Henriette éprouva en effet une petite satisfaction à ne rencontrer autour d’elle que des faces souriantes, lorsqu’elle s’attendait à ne voir que le mécontentement sur tous ces visages déjà pénibles à regarder sous leurs meilleurs aspects. La soirée fut insignifiante. La jeune fille parla à peine. Son esprit était à Villevieille ; elle voyait Émile lire sa lettre et s’élancer sur la route ! On se sépara de bonne heure.

À onze heures, Aristide frappa doucement à la porte de sa mère, et vint lui dire qu’il y avait de la lumière chez Henriette, qui n’était pas encore couchée. Madame Gérard, marchant sur la pointe des pieds, alla voir dans le corridor et regarda par le trou de la serrure ce que faisait sa fille ; on entendait, du reste, plutôt qu’on ne voyait.
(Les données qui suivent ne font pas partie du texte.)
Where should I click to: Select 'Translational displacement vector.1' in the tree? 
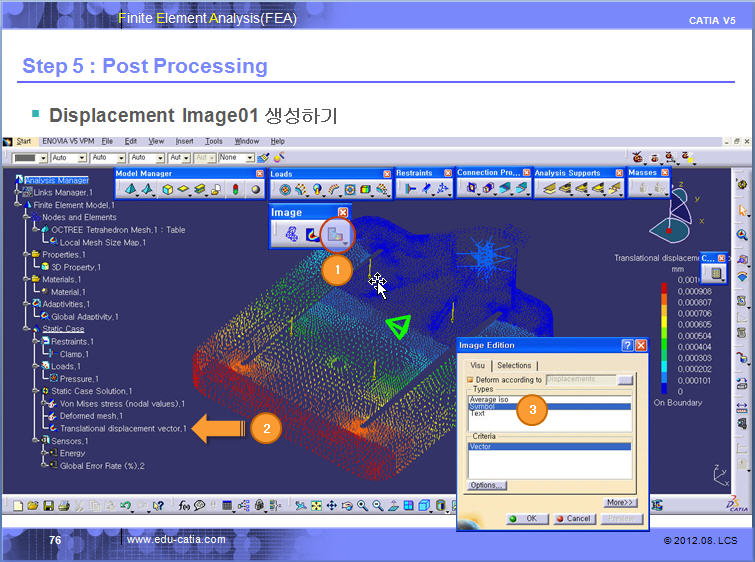point(123,428)
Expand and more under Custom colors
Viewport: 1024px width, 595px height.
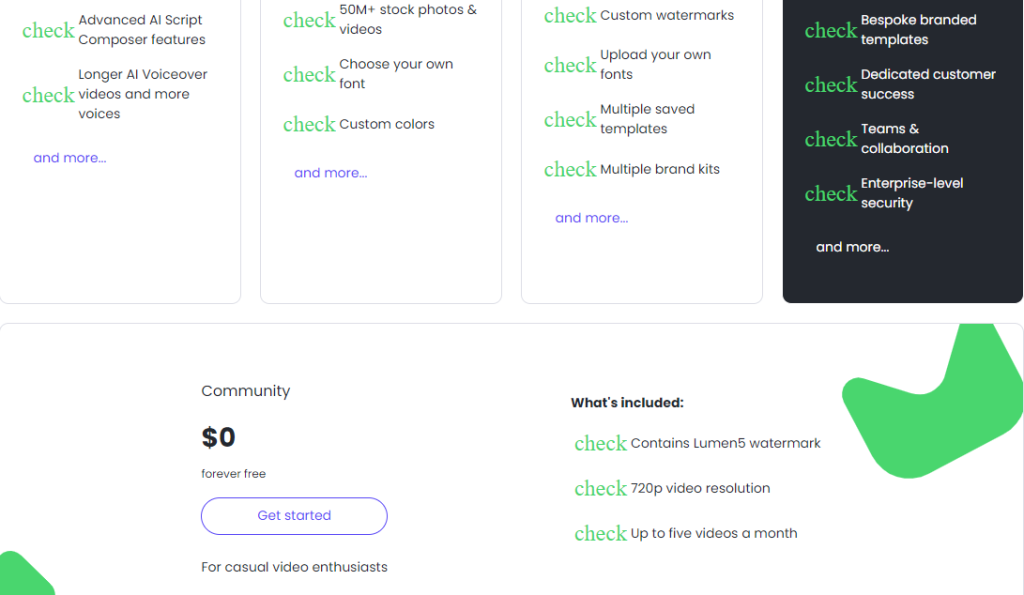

Henriette allait et venait ; elle ouvrait ses tiroirs, posait divers objets sur la cheminée, se mettait par moments à la fenêtre, s’en retirait en soupirant, disait quelques paroles qu’on ne pouvait saisir.

Après un quart d’heure de ces observations, madame Gérard entra. Sa fille tressaillit et rougit.

« Tu n’es pas encore au lit ? Tu te fatigueras. Pourquoi veilles-tu ? es-tu malade ? »

Les chiens aboyèrent très fort en ce moment. Henriette fit involontairement un pas vers la fenêtre. Sa mère la regarda pour comprendre, puis alla à cette fenêtre accusatrice, écouta et tâcha de distinguer ce qui pouvait se passer dans le parc. Les chiens cessèrent d’aboyer.